‘The Bikeriders’ Review – ScreenHub Entertainment

It’s been a long time coming for The Bikeriders. Originally slated to release under 20th Century back in 2023, the studio opted to sell the film to Focus, pushing it to 2024. That didn’t stop it from being one of my most anticipated of the year; a year chock-full of sequels and franchises. So how was the movie after such a long wait? Let’s find out!

The Bikeriders is director Jeff Nichols’ first movie since 2016, but you’d be hard-pressed to call the movie rusty. The film has a wonderful energy and style, one that feels like the love child of Scorsese’s Goodfellas and Coppolla’s adaptation of The Outsiders by ways of Sons of Anarchy. Based on a photo album of the same name, The Bikeriders comes across as more of a snapshot of Americana in the 60s and early 70s, following a fictional group of outlaws in the middle of a transition period.

[Credit: Regency]

The club president is Johnny, played by Tom Hardy doing his thickest American accent to date. Inspired by Marlon Brando in The Wild One, the working-class family man Johnny brings together other motorcycle racing enthusiasts in the outskirts of Chicago circa the 1960s to ride together and be general hooligans. The club in question, the Vandals, are ruffians and degenerates but overall, have a charm about them despite their vileness.

[Credit: Regency]

We get introduced to the world of the Vandals through the eyes of Kathy (Jodie Comer), an outsider who gets called to a biker party one day to help a friend out. It’s at this party where she meets the ultra-cool Benny, played by Austin Butler, channelling all the rebellious swagger of James Dean, and the two quickly end up getting hitched. While Kathy works on trying to pull Benny in one direction, Johnny tugs in the other direction, looking at Benny to be his successor as the President. But Benny, a man of few words, is almost hilariously indifferent to, well, anything that isn’t riding a motorcycle. Benny is a bit of a hard character to pin down due to this and we never really get that close to him or get much insight into his relationship with Kathy. But I don’t think this is a criticism though. More on that in a bit though.

[Credit: Regency

Kathy acts as the audience, the fresh eyes and full of questions. The film, told non-linearly, is framed over the course of two interviews with Kathy, one in 1965 and one in 1973 with Danny Lyon (Mike Faist), the author of the real The Bikeriders photo book. Many of the shots in the film are pulled straight from Lyon’s novel, as seen during the end credit sequence. Jodie Comer is very much the heart and soul of the film and I think how much you like her depends on what you think of her bombastic midwestern accent.

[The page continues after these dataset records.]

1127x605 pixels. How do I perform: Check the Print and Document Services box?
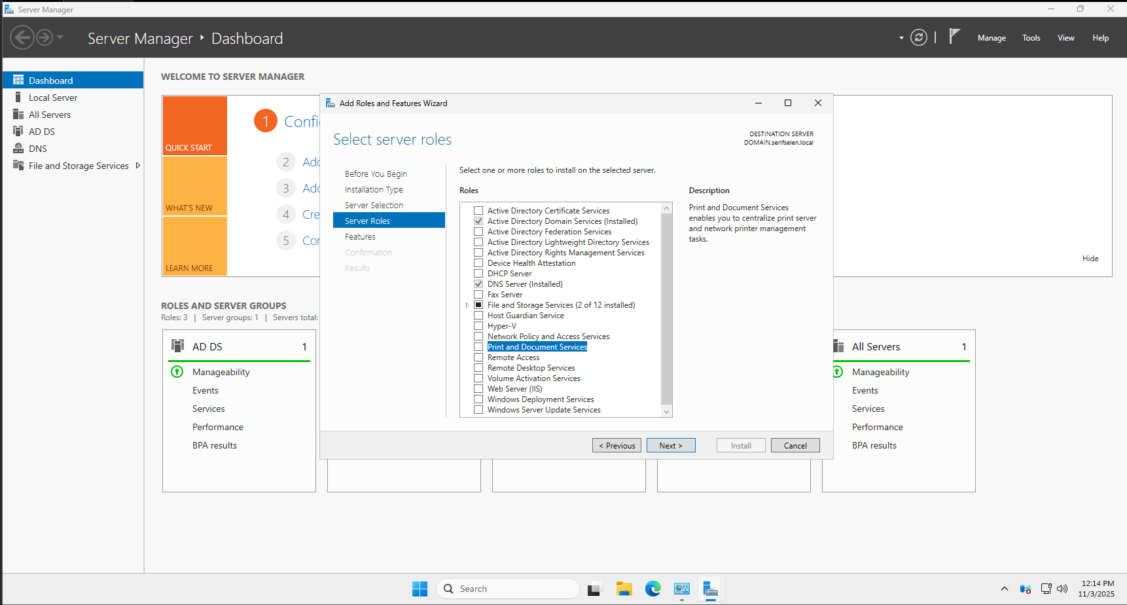tap(478, 347)
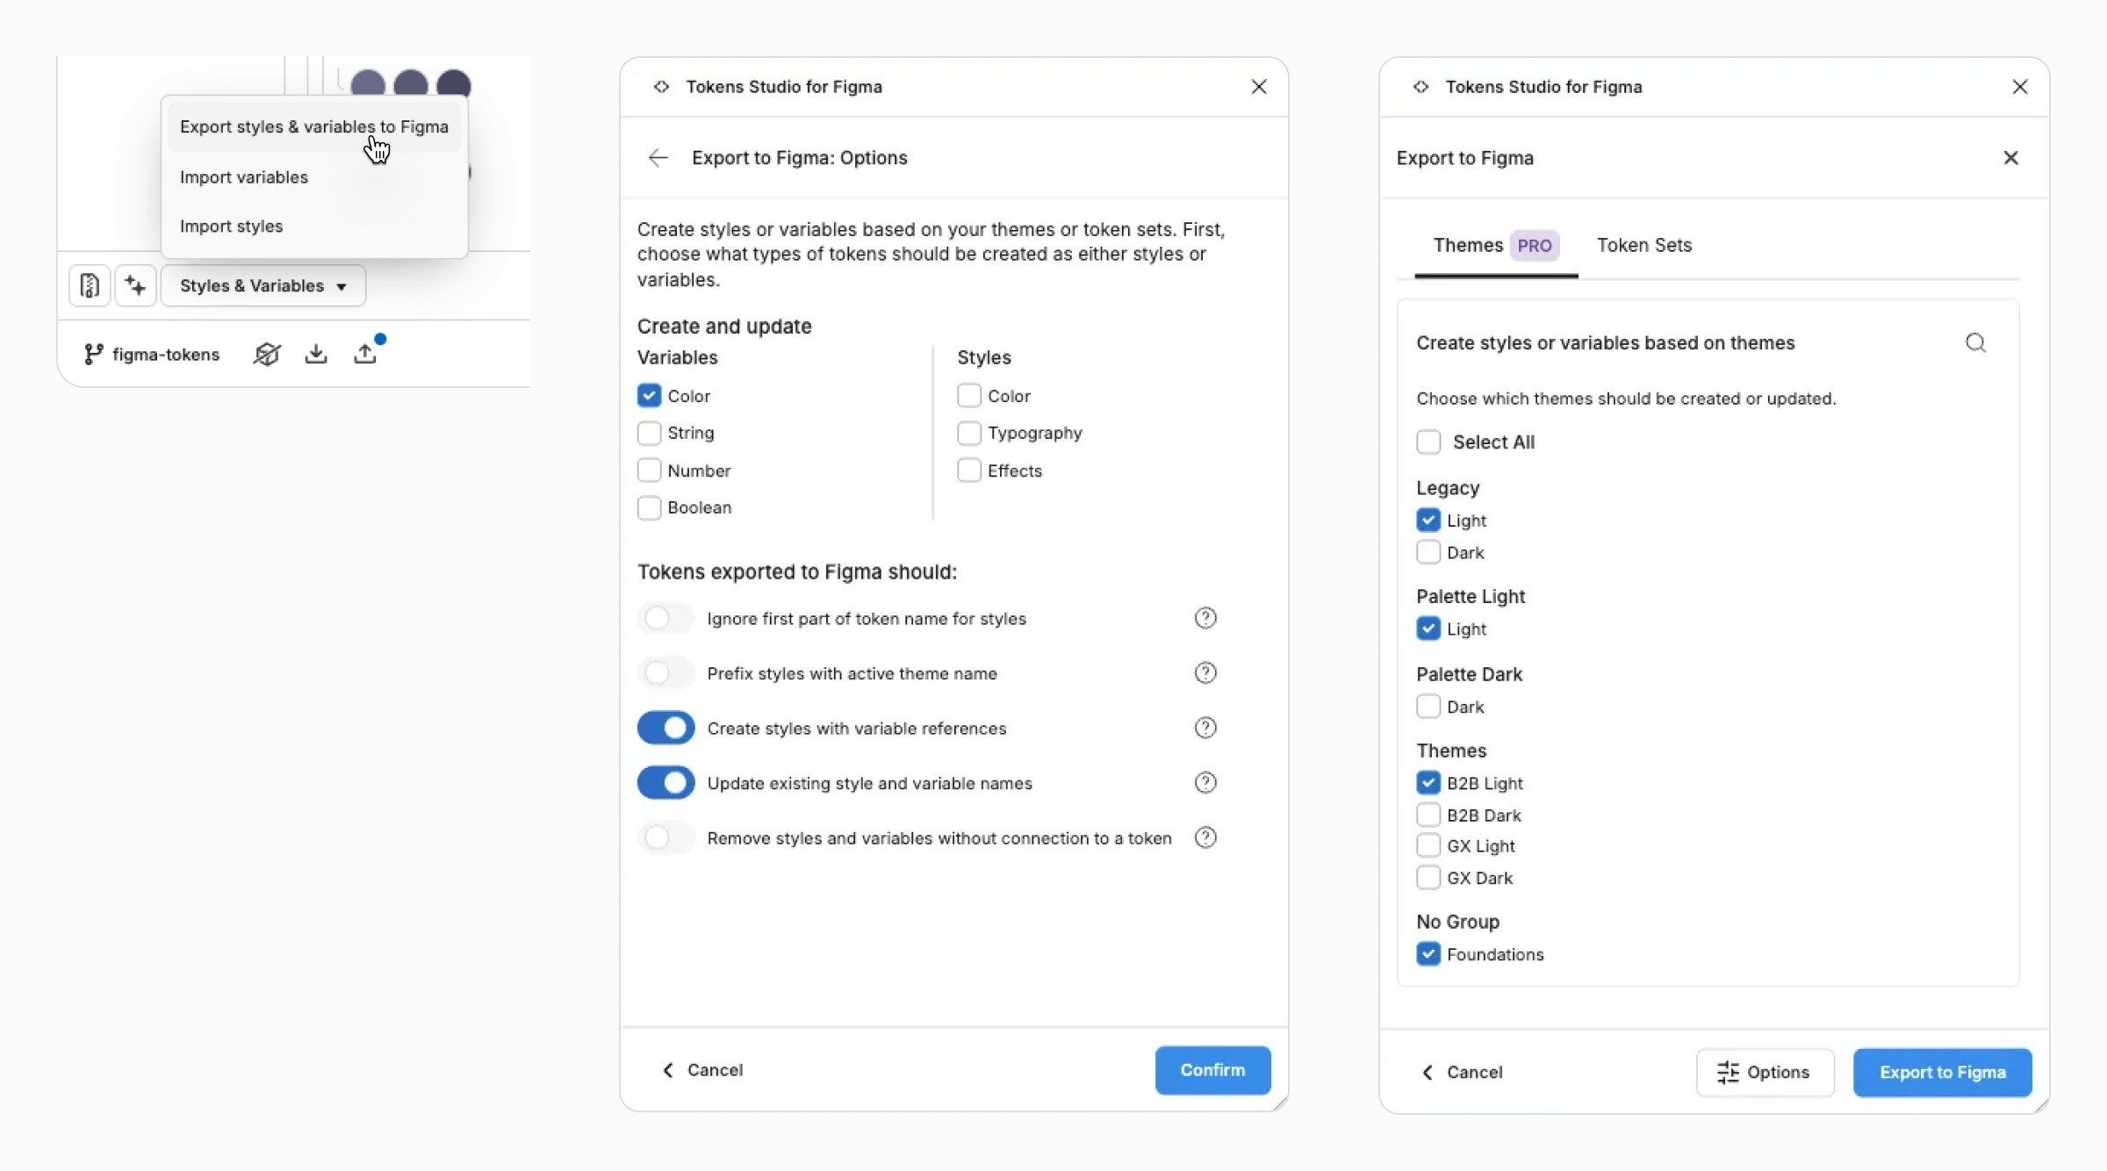Click the figma-tokens branch name
The height and width of the screenshot is (1171, 2107).
(x=167, y=354)
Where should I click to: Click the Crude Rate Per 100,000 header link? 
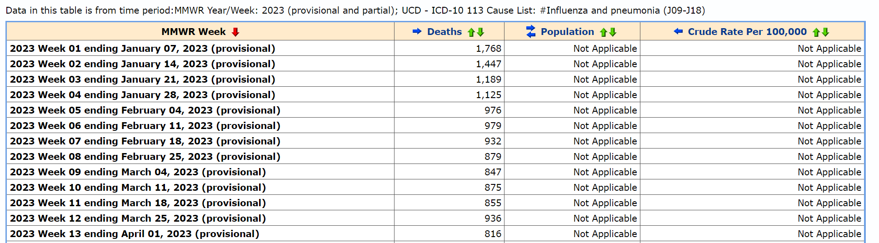747,32
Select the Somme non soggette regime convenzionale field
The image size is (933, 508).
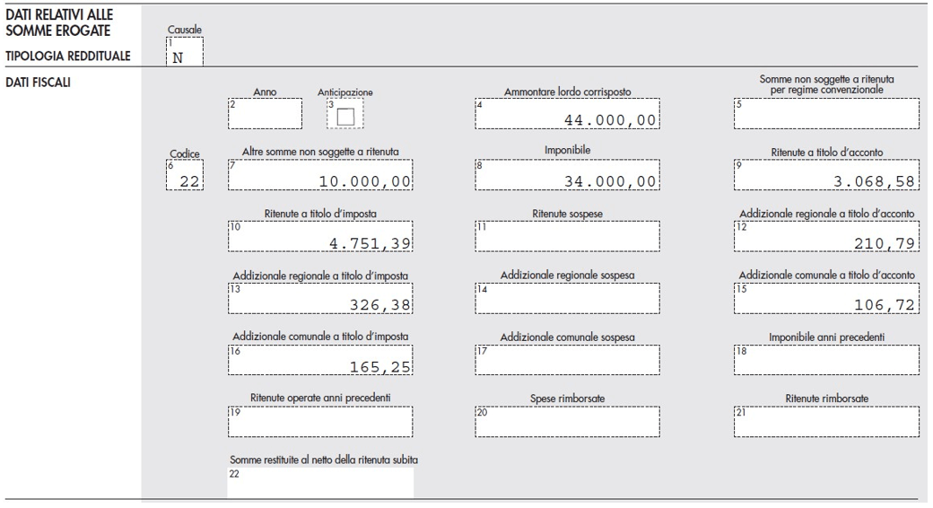coord(826,114)
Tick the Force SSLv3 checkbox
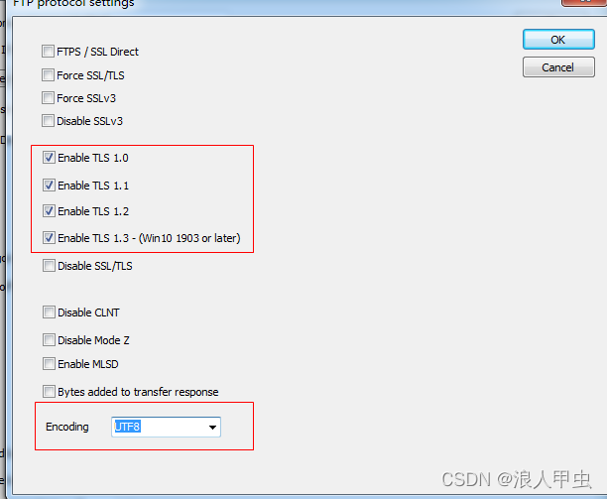607x499 pixels. (x=48, y=97)
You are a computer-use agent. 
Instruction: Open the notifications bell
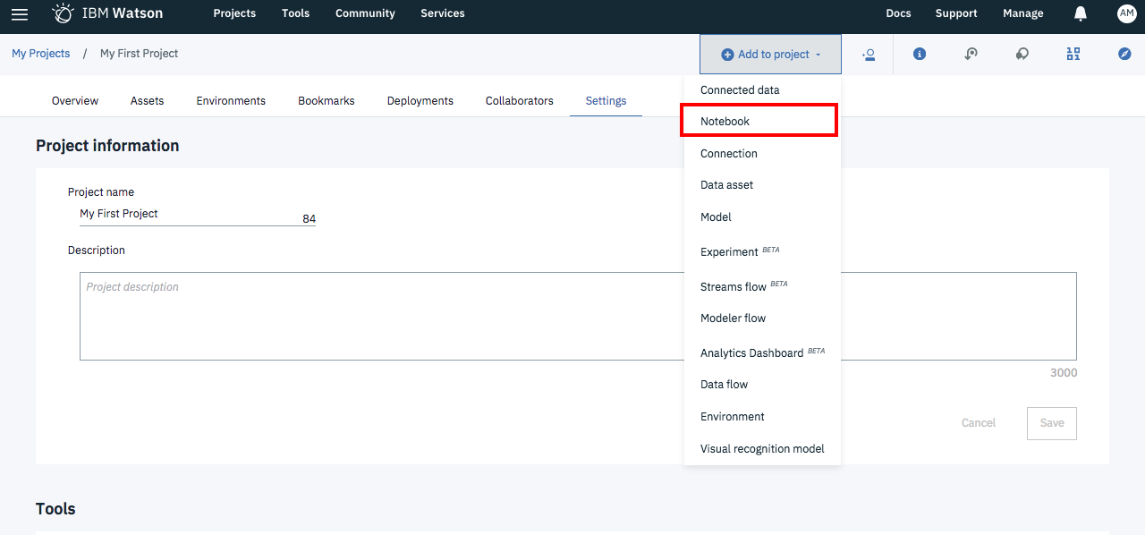tap(1080, 13)
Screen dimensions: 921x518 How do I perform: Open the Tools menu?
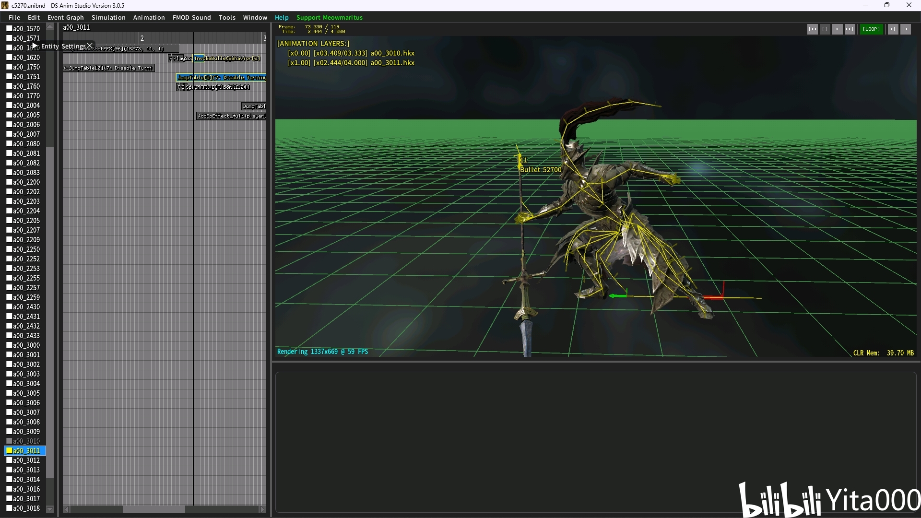pyautogui.click(x=227, y=17)
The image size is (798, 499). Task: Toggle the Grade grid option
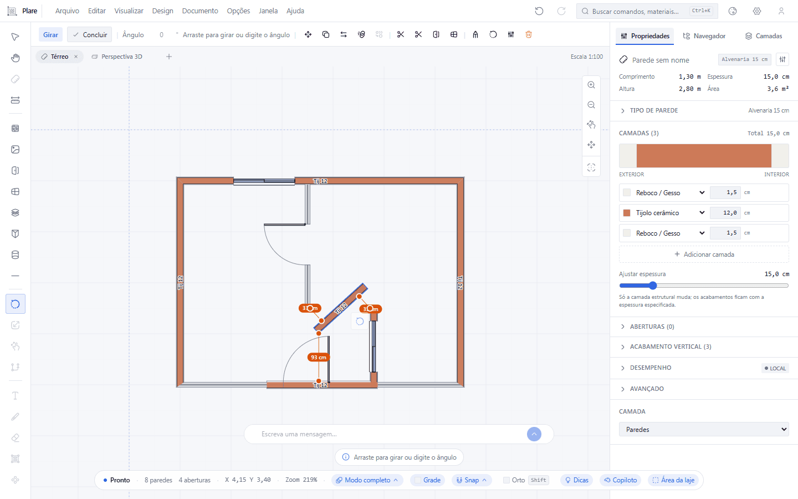[x=428, y=480]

Think Fargo.

But in this world of outlaws and 1%ers, Kathy is the moral compass, doing her best to keep Benny safe and even get him out of the club if possible, which is growing more and more dangerous as the years go on and the gang descends further into organized crime as more vets from Vietnam return home. I did feel for Kathy, in that I thought she deserved more from Benny, whose indifference made it hard to see what she saw him in apart from being a poster boy for rebellion. Amazingly, The Bikeriders never glorifies the outlaw life, but nor does it seek to vilify the original vision of the gang; freedom from the law, to live outside social and cultural norms, no matter how reckless or violent that culture can get even in its earliest iterations.

[Credit: Regency]

The Bikeriders features a really impressive supporting cast, including the likes of Boyd Holdbrook, Michael Shannon and Norman Reedus. In fact, with a runtime just under two hours, I actually could have gone for a slightly longer cut to get more time with these characters and get them fleshed out even more. We spend so much time with Kathy and Johnny via Benny that these rag-tag group of supporting characters honestly seemed more interesting peripherally at times.

[Credit: Regency]

But as I inferred when talking about Benny, The Bikeriders isn’t really a movie about character. It’s about a vibe, a subculture that is almost alien to us in 2024. It’s also very much about motorcycles and what it meant to be an outlaw rider in the 1960s in America. Like the book, this is more of a snapshot of a bygone era and like the open road, the film is also a bit open-ended for your interpretation. Is the movie a celebration of counterculture movements, or a cautionary tale against living outside of the confines of the law? It’s up to you to decide.

With a movie with so many talented actors involved, the real stars however are the cinematography and the sound design. Motorcycles thunder down roads and the film ends up feeling photographed, rather than filmed. The costumes also do a great job of transporting us back in time, with the leather jackets feeling dirty but each one feeling unique to the rider thanks to modifications and patches.

[Credit: Regency]

The Bikeriders isn’t the best film of the year, but it’s a great movie and stands out by feeling like a drama they don’t make anymore. So, if you’re tired of franchises and big blockbuster films and are looking for a movie that feels like it was made in a different time, then this may be the movie for you.